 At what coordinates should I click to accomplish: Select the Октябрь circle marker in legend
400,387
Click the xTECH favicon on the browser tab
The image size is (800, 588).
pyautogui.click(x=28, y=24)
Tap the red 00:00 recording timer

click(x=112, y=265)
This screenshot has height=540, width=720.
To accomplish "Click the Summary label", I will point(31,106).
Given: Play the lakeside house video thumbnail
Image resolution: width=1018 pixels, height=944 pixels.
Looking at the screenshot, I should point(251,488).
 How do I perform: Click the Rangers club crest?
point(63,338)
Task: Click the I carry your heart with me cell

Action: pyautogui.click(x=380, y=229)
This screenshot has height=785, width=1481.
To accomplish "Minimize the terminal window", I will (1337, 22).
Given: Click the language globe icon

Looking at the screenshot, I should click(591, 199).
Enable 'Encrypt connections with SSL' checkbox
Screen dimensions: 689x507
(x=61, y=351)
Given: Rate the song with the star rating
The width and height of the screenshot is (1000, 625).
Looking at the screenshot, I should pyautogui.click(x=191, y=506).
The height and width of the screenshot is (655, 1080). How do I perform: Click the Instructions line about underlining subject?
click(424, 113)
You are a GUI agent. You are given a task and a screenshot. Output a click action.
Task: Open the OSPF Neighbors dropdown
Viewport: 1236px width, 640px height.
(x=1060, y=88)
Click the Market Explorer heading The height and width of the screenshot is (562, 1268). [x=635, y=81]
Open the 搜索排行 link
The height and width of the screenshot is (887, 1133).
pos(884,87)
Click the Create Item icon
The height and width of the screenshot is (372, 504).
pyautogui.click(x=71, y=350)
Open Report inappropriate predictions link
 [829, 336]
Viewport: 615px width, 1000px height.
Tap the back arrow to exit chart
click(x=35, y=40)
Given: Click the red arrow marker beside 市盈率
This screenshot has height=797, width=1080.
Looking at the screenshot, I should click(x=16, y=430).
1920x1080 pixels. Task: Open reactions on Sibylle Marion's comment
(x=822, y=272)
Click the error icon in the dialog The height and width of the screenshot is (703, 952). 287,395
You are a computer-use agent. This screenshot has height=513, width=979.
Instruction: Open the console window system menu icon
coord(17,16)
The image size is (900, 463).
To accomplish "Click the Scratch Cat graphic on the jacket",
◆ ◆ ◆ ◆ ◆ ◆ ◆
(Work instruction) Each line from the one containing "1920x1080 pixels. Task: Open" through the last line of the entries is to be copied exactly, with no other lines added.

(Response)
1920x1080 pixels. Task: Open reactions on Sibylle Marion's comment
(x=822, y=272)
Click the error icon in the dialog The height and width of the screenshot is (703, 952). 287,395
You are a computer-use agent. This screenshot has height=513, width=979.
Instruction: Open the console window system menu icon
coord(17,16)
The image size is (900, 463).
To accomplish "Click the Scratch Cat graphic on the jacket",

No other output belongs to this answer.